Programming the Same Program
- August 4, 2006 @ 1:31pmArturea says:If somebody makes a computer program that produces all the same output to the user as something copyrighted, but uses completely different code in the background, would this violate the copyright of the original program?
- August 7, 2006 @ 6:21amwilliamsonl says:Your question is a little too general to answer, but just a few thoughts:
Many programs perform the same function and do not violate copyright--ie. word processing programs like Word, Works and WordPerfect; account programs and many others. In these cases, the same results are produced, but they do not infringe on one another's copyright. But even though you might not violate copyright on the code, I can see where there might be a violation on graphics, audio or some other part of the program--it really depends on what type of program it is. Simply creating a competing product is certainly not a violation.

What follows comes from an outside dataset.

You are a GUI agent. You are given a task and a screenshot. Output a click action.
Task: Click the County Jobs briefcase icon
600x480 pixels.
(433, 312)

- August 7, 2006 @ 8:28amCOvalle says:Software is complex. You've brought up several issues, so if you could be a bit more clear that would be helpful.
Assume you have a digital image generated by a software program. The software code and the image are both copyrighted expression. Say that someone creates software different from yours that results in the same image. The code itself is different, and so the code would not violate your copyright, but the image may violate copyright because it copies your initial image.
- August 10, 2006 @ 9:54amkindle1fire says:I've a question regarding VHS to CD copyright. At the library where I will be doing my practicum they are wanting to take the VHS recordings and copy them to CD ... to upgrade to current technology. It is my understanding that this would be a violation of fair use. Am I correct? Thanks for your help. :)
- August 10, 2006 @ 12:37pmwilliamsonl says:In order for a library to copy materials into different formats, certain conditions apply:
1. The original format must be obsolete--this is not the case for VHS
2. The library must make a reasonable effort to locate an unused replacement copy in the desired format at a reasonable price
3. If the copy is transferred to a digital format, the digital copy cannot be made accessible to the public outside of the premises.
There are a few other circumstances, address in "Complete Copyright' such as possible fair use or, in a university library, possible under a teaching exemption, but these are cases in which insitutional policy and personal judgement will be called upon to make a decision.
Just to upgrade to a more accessible format for patrons is not fair use.